Abstract:
Thunnus alalunga is a highly migratory oceanic fish, widely distributed in the Pacific, Atlantic, Indian, and Mediterranean regions. Improving the accuracy of Pacific albacore fishery locations and cache predictions not only enhances the efficiency in deep-sea fishing, but also measures the saturation degree of albacore fishery and provides a theoretical support for the sustainable fishery development. Based on the longline fishing data for albacore in Pacific (120°E—80°W、45°S—45°N) from 2000 to 2021, 16 environmental factors including month, longitude, latitude, sea water potential temperature (ST), sea water salinity (SS), chlorophyll a, dissolved iron (Fe), primary production (PP), dissolved molecular oxygen (DO), PH, surface partial pressure of carbon dioxide (SPCO2), phytoplankton expressed as carbon (PHYC), ocean mixed layer thickness (MLD), sea surface height (SSH), eastward wind (EW) and northward wind (NW) have been choose with various shape and size.
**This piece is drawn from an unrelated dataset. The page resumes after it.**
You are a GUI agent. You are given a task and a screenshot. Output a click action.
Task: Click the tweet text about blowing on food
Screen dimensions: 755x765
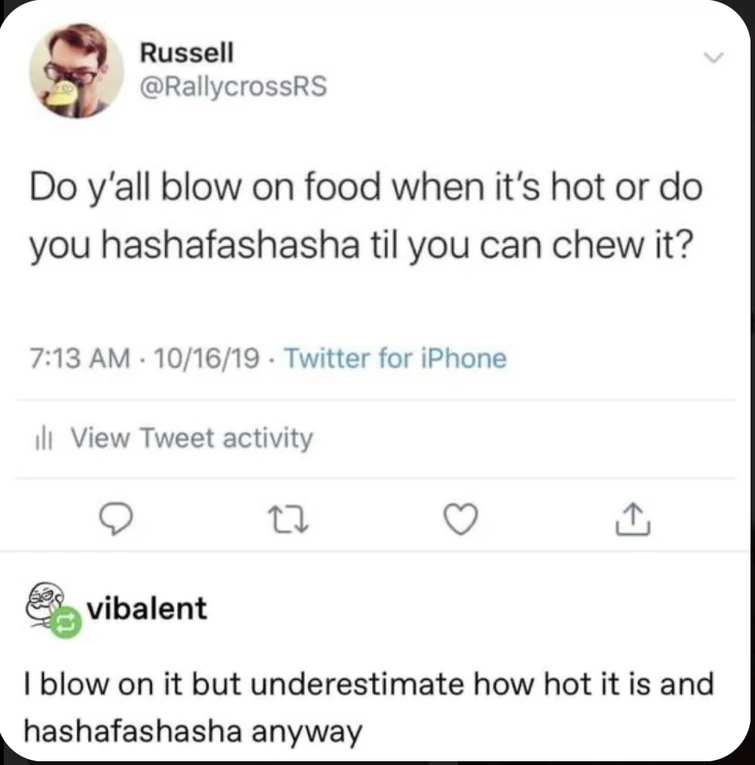[364, 186]

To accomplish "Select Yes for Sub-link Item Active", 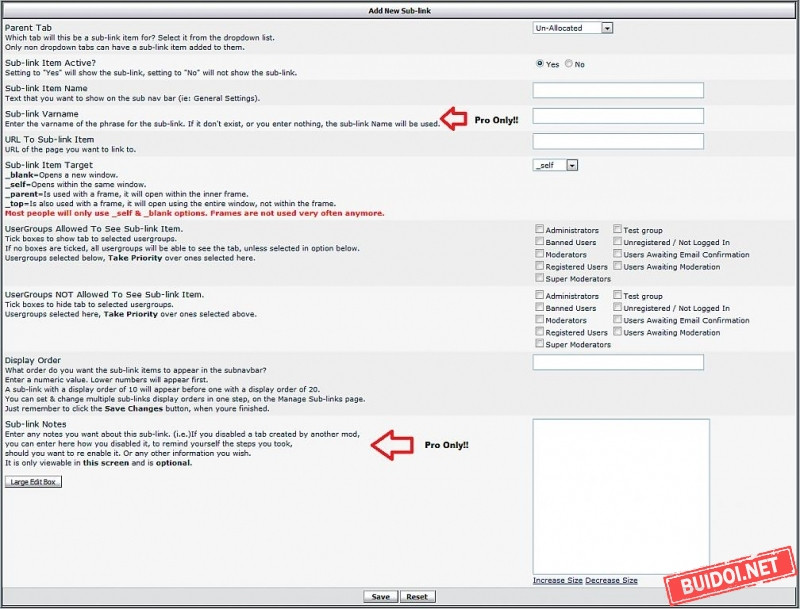I will click(541, 64).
We proposed a novel Multiple Channels Single Regression (MCSR) module built by stacked convolutional operators with residual structures and fully connected layers. The module is divided into 3 components: the “root” component derives feature maps from various environmental factors, processing each factor in the sample differently; the “bulk” component concatenates the feature maps from the root and extract features about whole sample; and the "head" component computes the likelihood of predicting a
T. alalunga fishery location and the expected catch. For measuring the performance of this module, we employed SHAP to calculate the contributions of each environmental factor, leveraging the additive contributions from various factors to reveal relationship between factors and catch. When compared to traditional fishery forecasting models, including Random Forest, XGBOOST, Generalized Additive Model, SVN, Long Short-Term Memory network, and BP, our module achieved the best performance, with MSE, RMSE, and MAE values of 0.00322, 0.0567, and 0.0272, respectively, outperforming other models by 3.9%—82.6%. The MCSR module demonstrated superior performance among statistical and ensemble learning modules, as well as deep learning modules. The SHAP summary, aggregated across various factors and locations, revealed that the module effectively learns potential relationships between factors and fishery caches, minimizing redundancy and noise. From a modeling perspective, this approach adapts well to heterogeneous data inputs, enabling end-to-end learning and accurate forecasting of fishery locations and catches according to various environmental factors. In the aspect of biology fields, this study introduces a new method combining deep learning modules and explainable approaches, which can be used in researching relationships between species and environmental factors.